## What you have to do
Please convert the listing, from its first line through the line containing "status-clock: 16:28 is" inclusive, into a JSON list of strings with one string per line. Skip blank lines and leave the pictures out.

(Items from a data source)
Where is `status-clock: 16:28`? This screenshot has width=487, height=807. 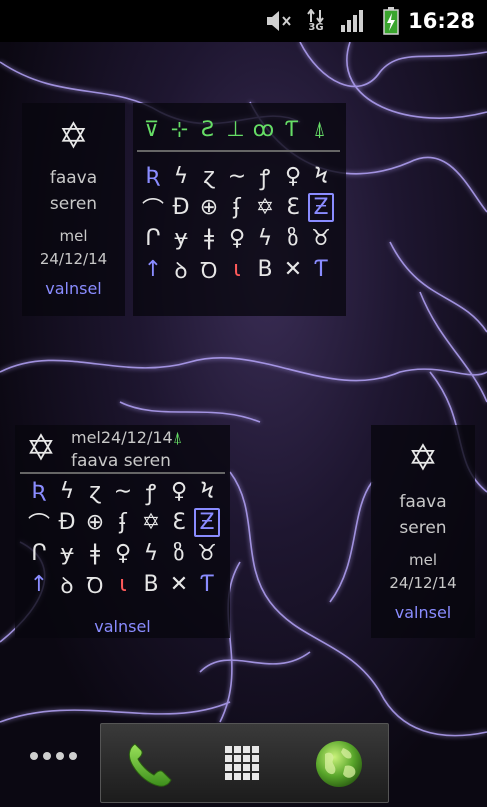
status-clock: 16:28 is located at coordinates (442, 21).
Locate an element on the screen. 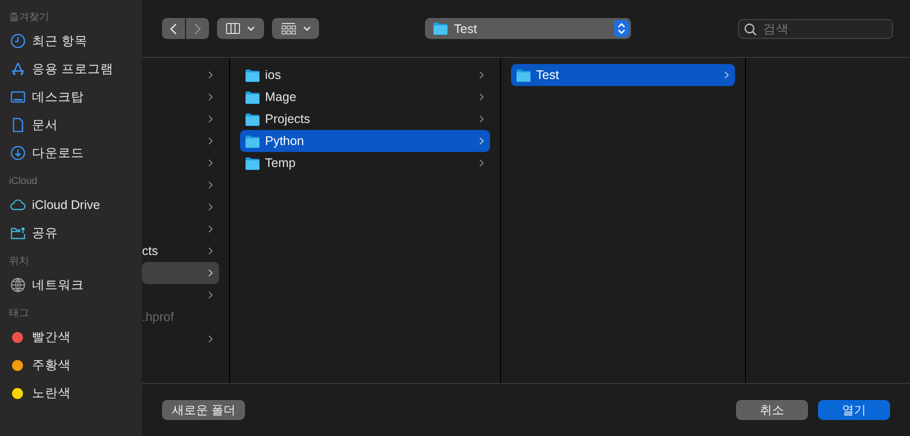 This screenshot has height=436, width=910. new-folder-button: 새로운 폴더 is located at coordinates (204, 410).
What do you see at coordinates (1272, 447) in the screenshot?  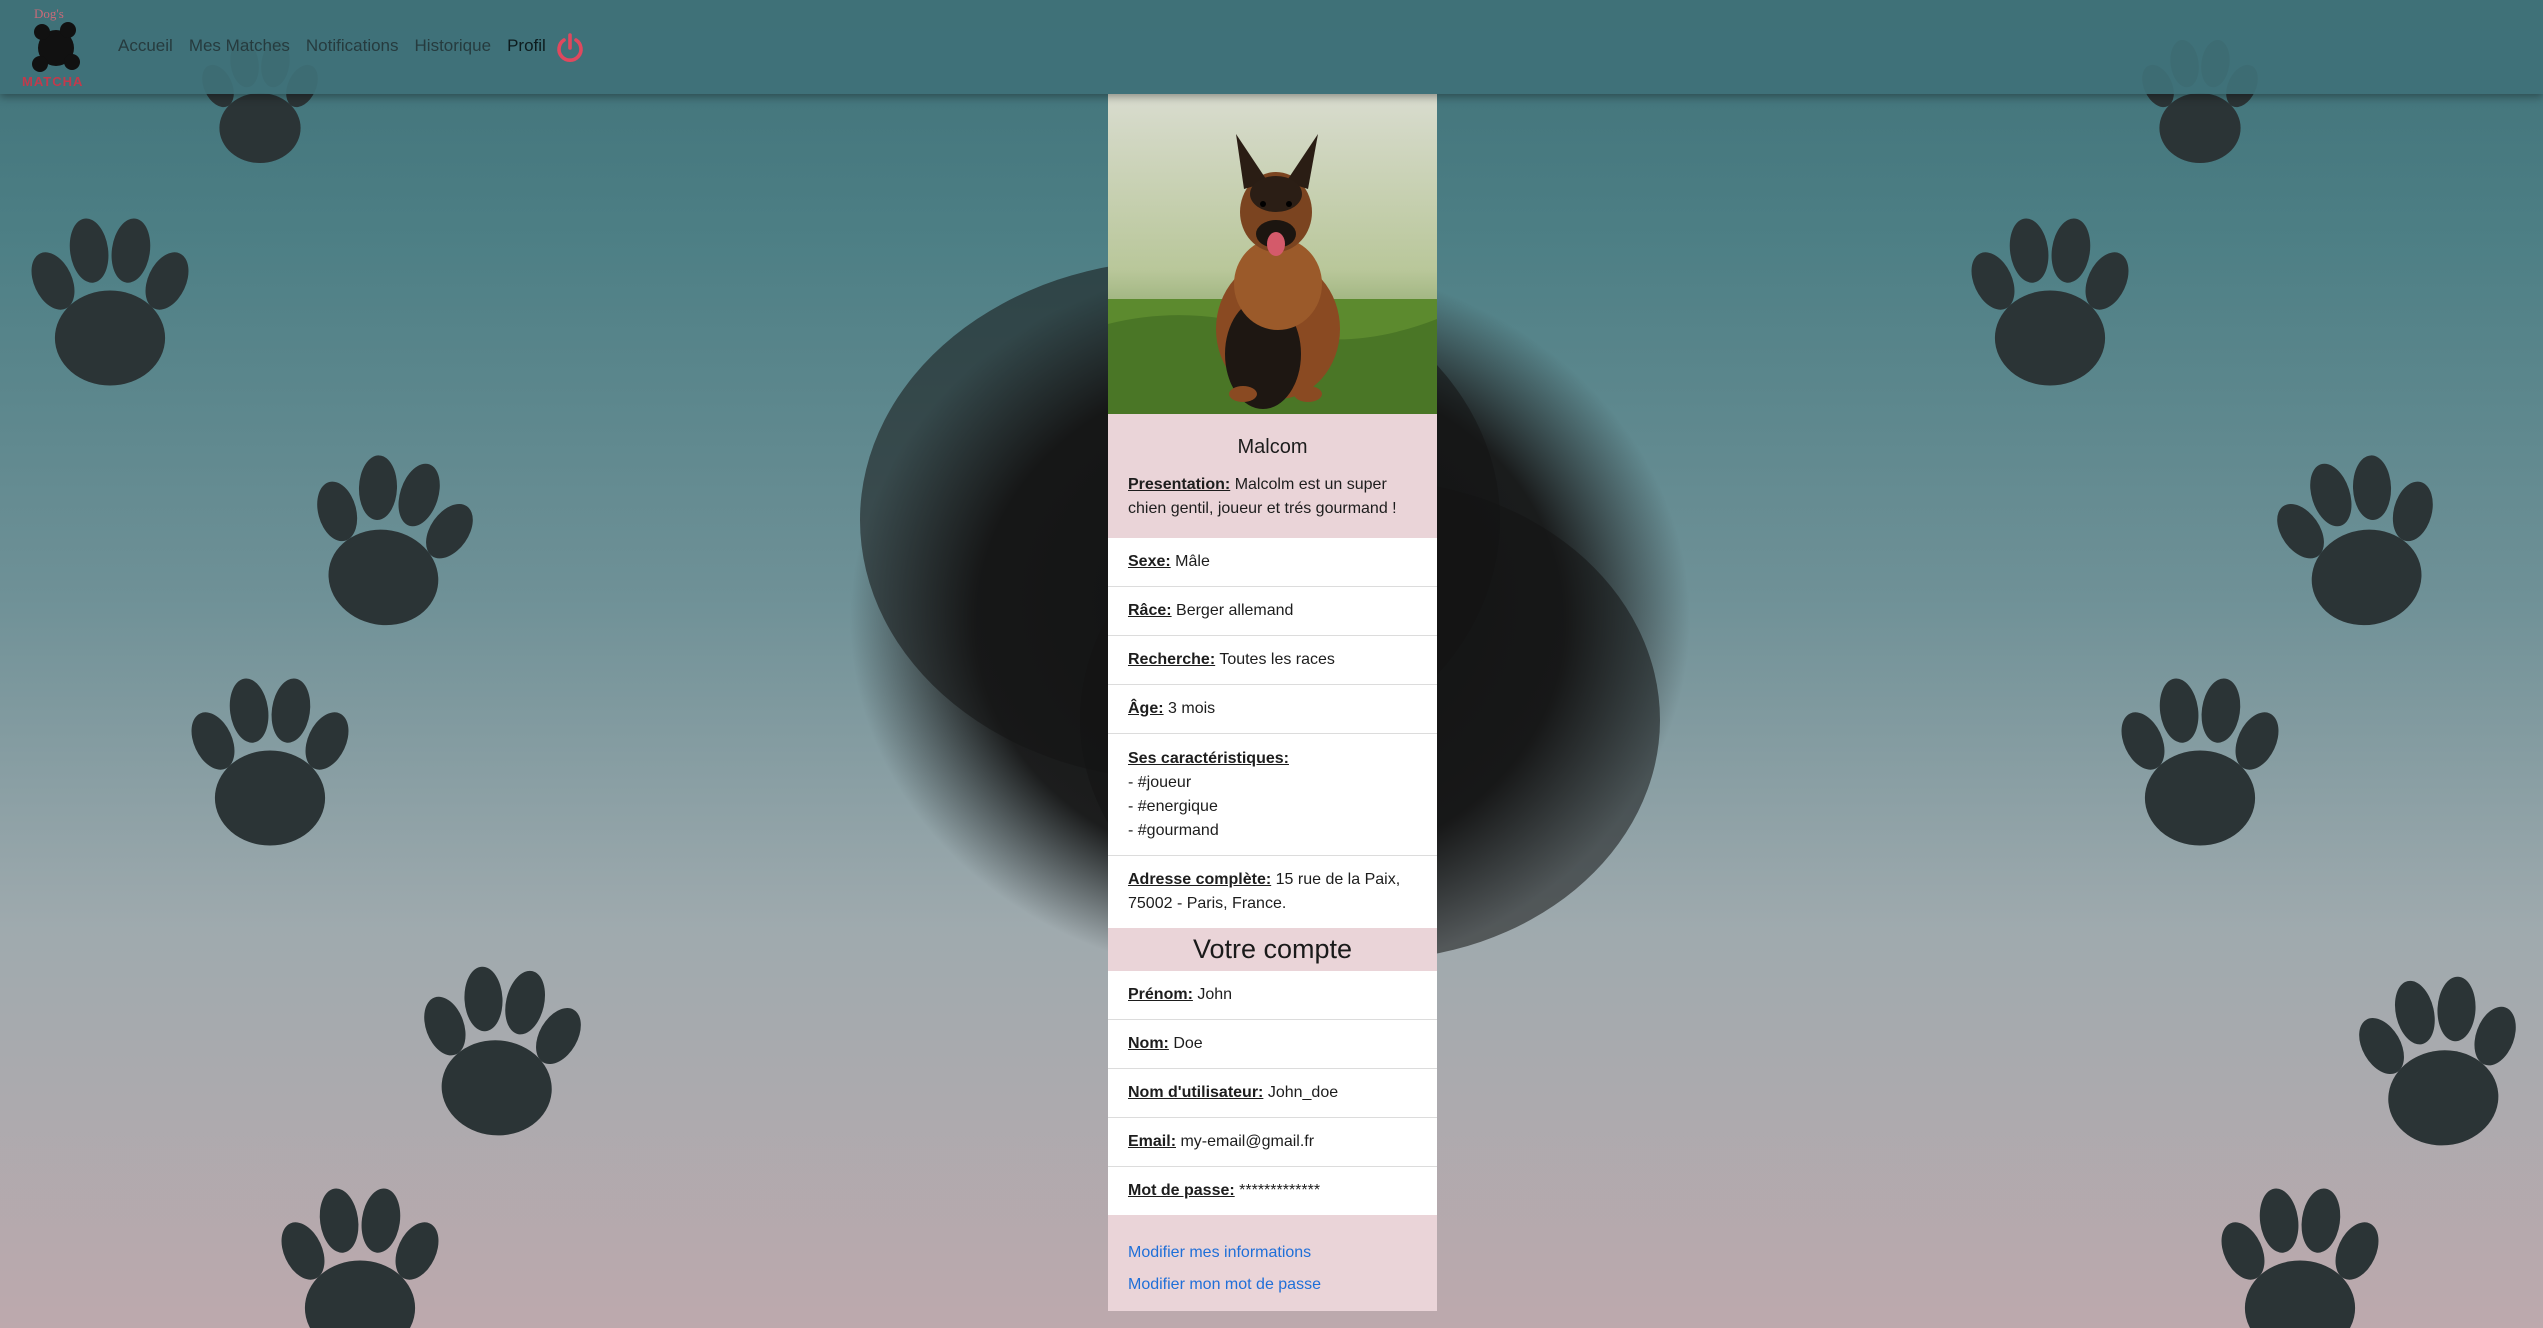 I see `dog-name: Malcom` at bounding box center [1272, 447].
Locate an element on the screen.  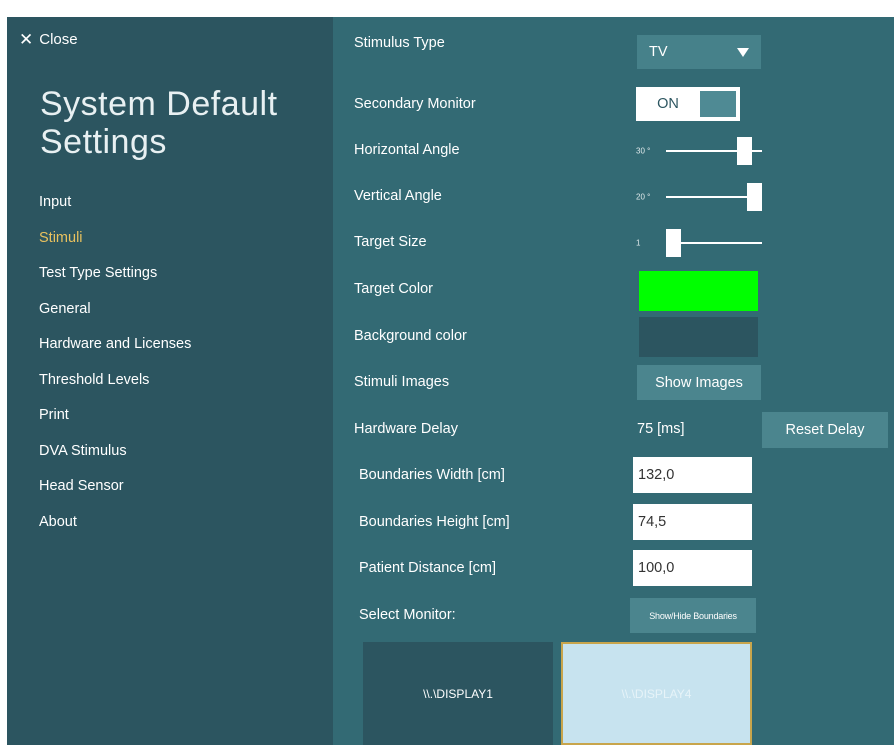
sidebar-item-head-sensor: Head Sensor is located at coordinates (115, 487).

## Exercise answer
[
  "Where is `status-clock: 16:28`? This screenshot has width=487, height=807. ",
  "status-clock: 16:28 is located at coordinates (442, 21)."
]